The stream was just ahead, beside towering fig trees. Lilith was still unsure of what to do now, but she knew she had to think fast.
She thought back to notes she had perused this past week that were scattered around the house. Most seemed like gibberish, but she still remembered them. And she knew what she had to do.
In her mind, she tied a knot of invisible string around her wrist. She tied the other end to Igrat’s wrist, whose spirit she could just make out within her mind’s eye. Now she was caught.
Though they were still connected, Lilith pushed Igrat out. Her spirit flowed from Lilith’s body, but could not leave. It hovered above the ground, pulling on the invisible string.

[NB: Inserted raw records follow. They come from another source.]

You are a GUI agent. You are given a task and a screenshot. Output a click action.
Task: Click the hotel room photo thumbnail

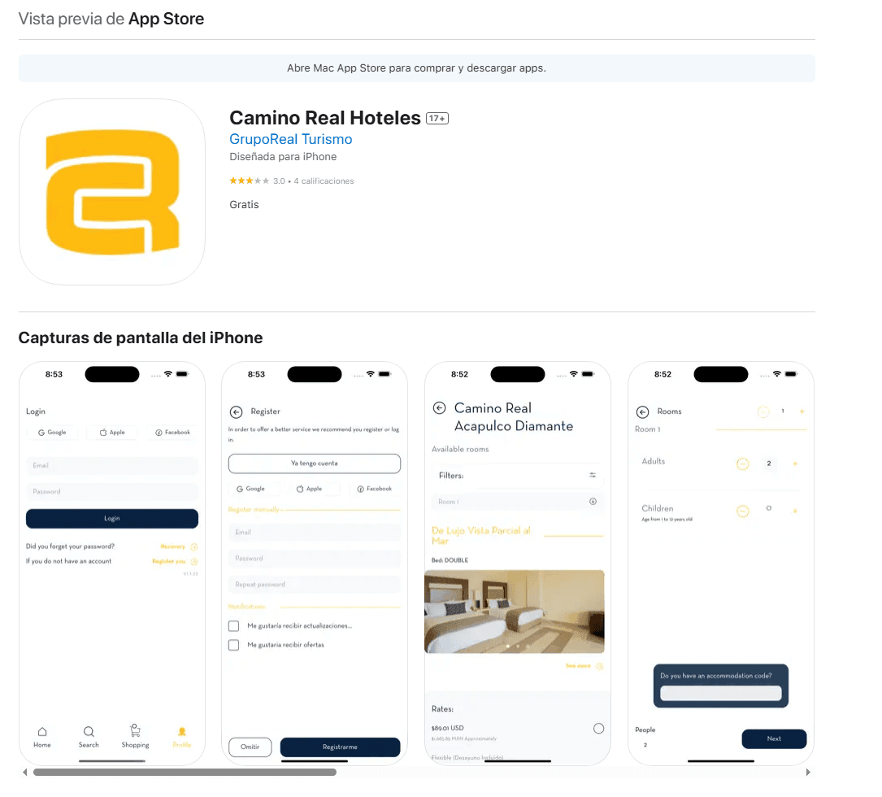point(514,612)
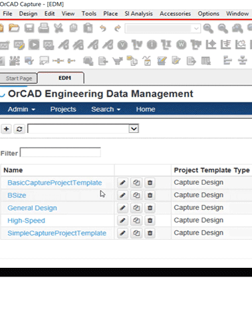Open the template type combo box arrow
The image size is (252, 313).
coord(134,129)
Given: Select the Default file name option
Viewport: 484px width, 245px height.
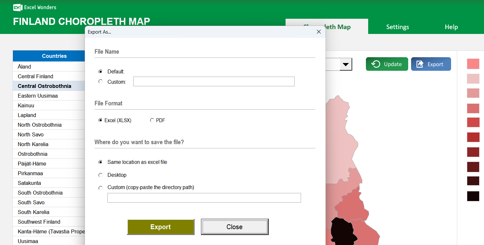Looking at the screenshot, I should [100, 71].
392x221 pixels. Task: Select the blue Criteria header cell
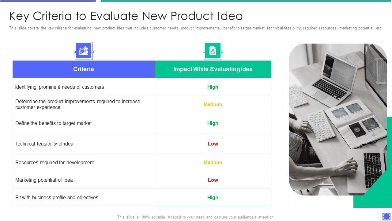[x=84, y=69]
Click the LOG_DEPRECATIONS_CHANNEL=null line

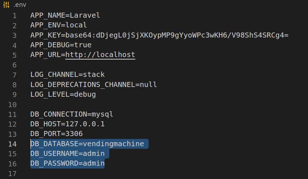click(x=93, y=84)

Now Lilith oversaw her body again, and it was her turn to smile. She was not one to enjoy punishment under the usual circumstances, but today was not usual. Most deserved peace and serenity, but not her aunt. She may have been good in life, and meant well, but in death she was a murderer of innocents, and that cannot go unpunished.
“Let me go!” cried Igrat.
“I cannot,” replied Lilith.
With that, Lilith raised her arms, the wand still in one hand, and mumbled a phrase she suddenly knew thanks to the possession. The water rose from the stream like a sheet, but it did not yet move. Until Lilith moved the wand forward to cover Igrat in it.
The water poured over the spirit like a blanket. It didn’t fall like water normally would. It stayed wrapped around her as Igrat screamed.
After a few moments, Lilith allowed the water to return to the stream. She was not yet finished.
She waved the wand again, going up and down the surrounding trees. Their trunks were mutilated into sticks and the leaves flew off to the spirit. They stabbed the spirit over and over and over again. Lilith found herself grinning wider than she expected at this attack, at watching the spirit flail and screech.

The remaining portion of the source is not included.